What the exercise asks:
Please turn every line of the entries below into a numbered list, leaving out the blank lines.

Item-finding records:
------------------------------------------------------------

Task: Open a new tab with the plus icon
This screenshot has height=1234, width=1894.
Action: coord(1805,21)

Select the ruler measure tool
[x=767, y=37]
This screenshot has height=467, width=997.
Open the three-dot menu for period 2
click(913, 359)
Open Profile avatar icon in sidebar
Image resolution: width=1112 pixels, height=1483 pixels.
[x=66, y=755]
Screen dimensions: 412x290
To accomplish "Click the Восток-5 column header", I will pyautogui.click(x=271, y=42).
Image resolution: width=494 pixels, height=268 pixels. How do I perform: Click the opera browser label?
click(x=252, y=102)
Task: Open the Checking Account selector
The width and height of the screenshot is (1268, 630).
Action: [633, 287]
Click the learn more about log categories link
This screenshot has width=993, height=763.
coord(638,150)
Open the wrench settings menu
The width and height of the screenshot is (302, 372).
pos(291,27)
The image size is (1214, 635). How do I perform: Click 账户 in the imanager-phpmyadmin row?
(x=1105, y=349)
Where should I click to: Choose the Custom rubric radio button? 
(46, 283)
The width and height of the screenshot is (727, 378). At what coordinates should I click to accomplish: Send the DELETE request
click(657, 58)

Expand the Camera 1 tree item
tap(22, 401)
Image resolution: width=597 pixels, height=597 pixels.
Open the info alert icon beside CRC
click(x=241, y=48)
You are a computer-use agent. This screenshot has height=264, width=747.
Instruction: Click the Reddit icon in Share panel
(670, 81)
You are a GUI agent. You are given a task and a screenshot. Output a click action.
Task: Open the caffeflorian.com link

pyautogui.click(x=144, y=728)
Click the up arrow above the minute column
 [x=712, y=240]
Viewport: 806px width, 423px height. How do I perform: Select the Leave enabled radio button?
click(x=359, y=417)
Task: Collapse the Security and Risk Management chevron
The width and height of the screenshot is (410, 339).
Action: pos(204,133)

------------------------------------------------------------

Output for this task:
1. Task: Open a new tab with the plus icon
2. This screenshot has height=1234, width=1894.
3. Action: coord(1805,21)
4. Select the ruler measure tool
5. [x=767, y=37]
6. This screenshot has height=467, width=997.
7. Open the three-dot menu for period 2
8. click(913, 359)
9. Open Profile avatar icon in sidebar
10. Image resolution: width=1112 pixels, height=1483 pixels.
11. [x=66, y=755]
12. Screen dimensions: 412x290
13. To accomplish "Click the Восток-5 column header", I will pyautogui.click(x=271, y=42).
14. Image resolution: width=494 pixels, height=268 pixels. How do I perform: Click the opera browser label?
15. click(x=252, y=102)
16. Task: Open the Checking Account selector
17. The width and height of the screenshot is (1268, 630).
18. Action: [633, 287]
19. Click the learn more about log categories link
20. This screenshot has width=993, height=763.
21. coord(638,150)
22. Open the wrench settings menu
23. The width and height of the screenshot is (302, 372).
24. pos(291,27)
25. The image size is (1214, 635). How do I perform: Click 账户 in the imanager-phpmyadmin row?
26. (x=1105, y=349)
27. Where should I click to: Choose the Custom rubric radio button? 
28. (46, 283)
29. The width and height of the screenshot is (727, 378). At what coordinates should I click to accomplish: Send the DELETE request
30. click(657, 58)
31. Expand the Camera 1 tree item
32. tap(22, 401)
33. Image resolution: width=597 pixels, height=597 pixels.
34. Open the info alert icon beside CRC
35. click(x=241, y=48)
36. You are a computer-use agent. This screenshot has height=264, width=747.
37. Instruction: Click the Reddit icon in Share panel
38. (670, 81)
39. You are a GUI agent. You are given a task and a screenshot. Output a click action.
40. Task: Open the caffeflorian.com link
41. pyautogui.click(x=144, y=728)
42. Click the up arrow above the minute column
43.  [x=712, y=240]
44. Viewport: 806px width, 423px height. How do I perform: Select the Leave enabled radio button?
45. click(x=359, y=417)
46. Task: Collapse the Security and Risk Management chevron
47. The width and height of the screenshot is (410, 339).
48. Action: pos(204,133)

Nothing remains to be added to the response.